A coordenadora do Grupo de Ação Costeira do Sotavento Algarvio disse hoje acreditar apoios concedidos pelo Fundo Europeu das Pescas para dinamizar o setor naquela zona vão ser usados na totalidade, já que 81% do valor já foi executado.
Segundo a responsável, o Grupo de Ação Costeira (GAC) do Sotavento Algarvio já serviu para apoiar 25 candidaturas de profissionais da pesca, famílias ou comunidades piscatórias.
Rita Pestana justificou a sua confiança na utilização total dos fundos no facto de, até fevereiro deste ano, o grupo ter conseguido uma taxa de execução de 81%, faltando apenas cerca de 600 mil euros para esgotar o valor total de 2.639.079 euros que lhe foram destinados pelo Fundo Europeu das Pescas (FEP).

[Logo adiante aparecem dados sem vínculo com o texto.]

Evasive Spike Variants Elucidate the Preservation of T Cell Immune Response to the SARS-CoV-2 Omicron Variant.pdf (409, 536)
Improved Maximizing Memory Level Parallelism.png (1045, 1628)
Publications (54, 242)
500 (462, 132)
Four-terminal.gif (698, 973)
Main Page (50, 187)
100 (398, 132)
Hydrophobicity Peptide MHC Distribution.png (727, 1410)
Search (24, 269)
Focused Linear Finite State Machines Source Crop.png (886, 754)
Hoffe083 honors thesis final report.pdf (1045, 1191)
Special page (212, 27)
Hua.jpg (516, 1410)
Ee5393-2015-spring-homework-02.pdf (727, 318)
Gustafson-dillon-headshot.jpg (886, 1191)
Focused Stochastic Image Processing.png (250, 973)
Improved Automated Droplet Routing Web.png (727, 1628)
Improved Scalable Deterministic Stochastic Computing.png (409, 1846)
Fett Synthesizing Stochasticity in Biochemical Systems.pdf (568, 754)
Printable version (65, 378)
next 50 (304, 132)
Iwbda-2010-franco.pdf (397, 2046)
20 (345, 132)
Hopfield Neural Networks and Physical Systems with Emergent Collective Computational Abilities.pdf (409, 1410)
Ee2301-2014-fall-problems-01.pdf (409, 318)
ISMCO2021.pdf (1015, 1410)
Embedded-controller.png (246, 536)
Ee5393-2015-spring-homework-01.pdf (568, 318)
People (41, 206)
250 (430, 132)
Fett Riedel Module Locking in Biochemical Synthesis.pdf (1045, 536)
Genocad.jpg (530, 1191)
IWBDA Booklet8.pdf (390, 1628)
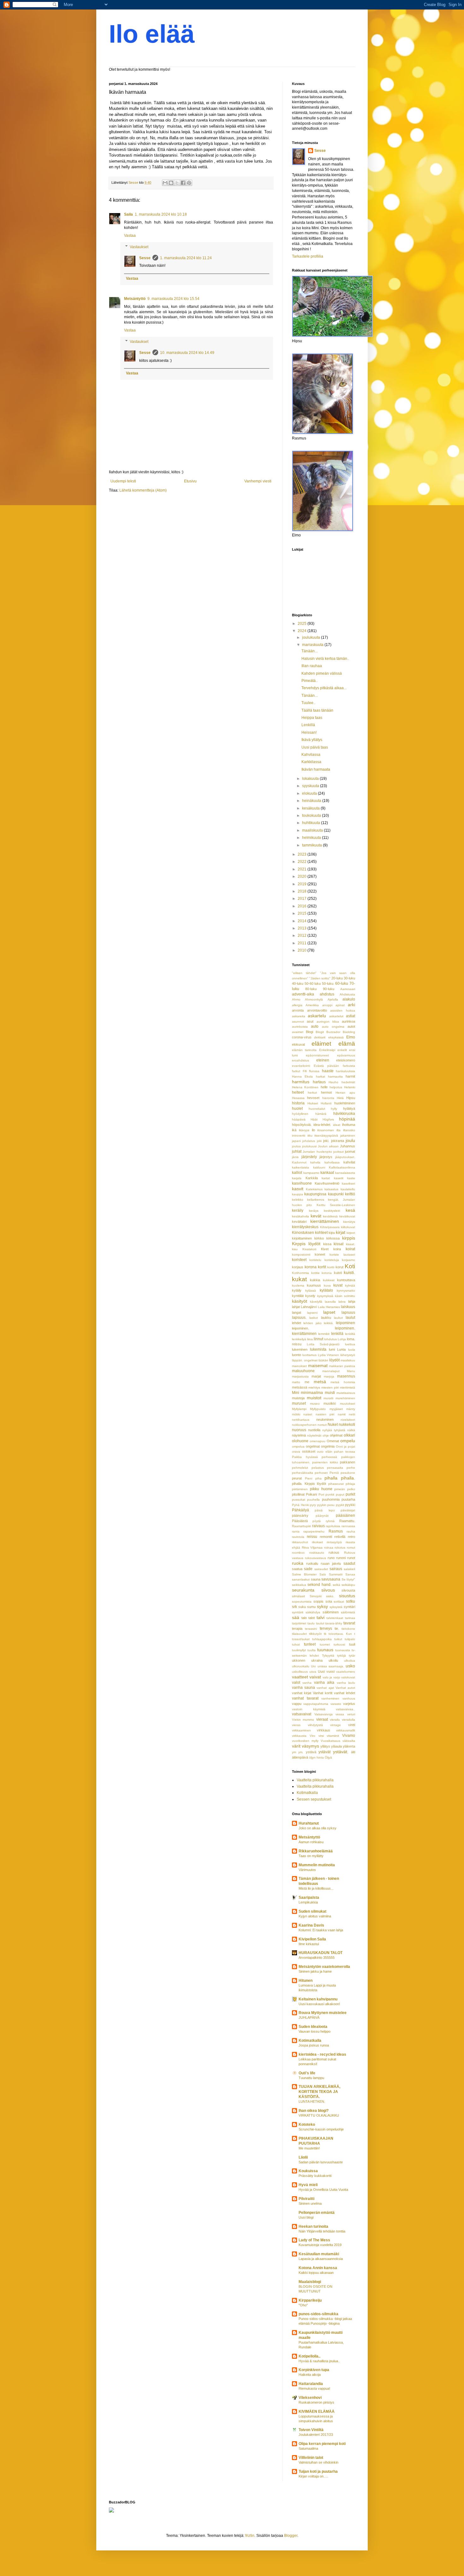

“Temos uma execução de 81% do FEP, faltam-nos apenas 19% para conseguir chegar aos 100%, por isso, com os projetos que temos em carteira, de certeza que vamos cumprir a meta a que nos propusemos”, disse a coordenadora do GAC do Sotavento quando questionada sobre se o valor global disponível iria ser gasto até terminar a vigência do grupo, no final de 2015.
Rita Pestana frisou que estão ainda “17 candidaturas em análise, que perfazem um valor proposto de 1.117.447 euros”, e já só estão disponíveis cerca de 600 mil euros para apoiar novos projetos, que podem passar por criação de empresas marítimo-turísticas por pescadores ou aquisição de material por parte de associações de pesca, exemplificou.
A responsável técnica do GAC, que tem o município de Olhão como gestor e abrange todos os concelhos com território no litoral do Sotavento algarvio, considerou que “foi alcançado” assim o objetivo genérico proposto aquando da sua criação, que era a promoção de atividades complementares à pesca que pudessem aumentar os rendimentos dos pescadores e das suas famílias.
“O objetivo foi cumprido porque tivemos muitos projetos na área da diversificação e houve muita criação de emprego por profissionais da pesca”, afirmou, salientando que “foram criados novos postos de trabalho” que “abrangeram perto das duas dezenas de pessoas”.
Dos 25 projetos aprovados, 12 foram relativos ao “reforço da competitividade das zonas de pesca e valorização dos produtos”, seis foram referentes à “diversificação e reestruturação das atividades económicas e sociais” e sete à “promoção e valorização da qualidade do ambiente costeiro e das comunidades”, segundo dados disponibilizados pelo GAC.
As verbas que estão a ser utilizadas são referentes ao Quadro Comunitário de Apoio 2007-2013 e têm que ser esgotadas até ao final de 2015, data em que o GAC terminará a sua vigência, mas Rita Pestana frisou que o grupo vai tentar manter a sua atividade no período 2014-2020.
“É nossa intenção assegurar a continuidade do grupo no próximo quadro comunitário de apoio. Ainda irão ser definidos os moldes em que isso vai ser feito, porque terá que ser ainda alvo de uma candidatura, mas há possibilidade de isso ser feito e há um total interesse em continuar com esta parceria”, disse.
Os Grupos de Ação Costeira foram criados ao abrigo do Programa Operacional Pesca (PROMAR) 2007-2013, funcionando como uma parceria entre entidades públicas e privadas para implementar uma estratégia de desenvolvimento em cada zona.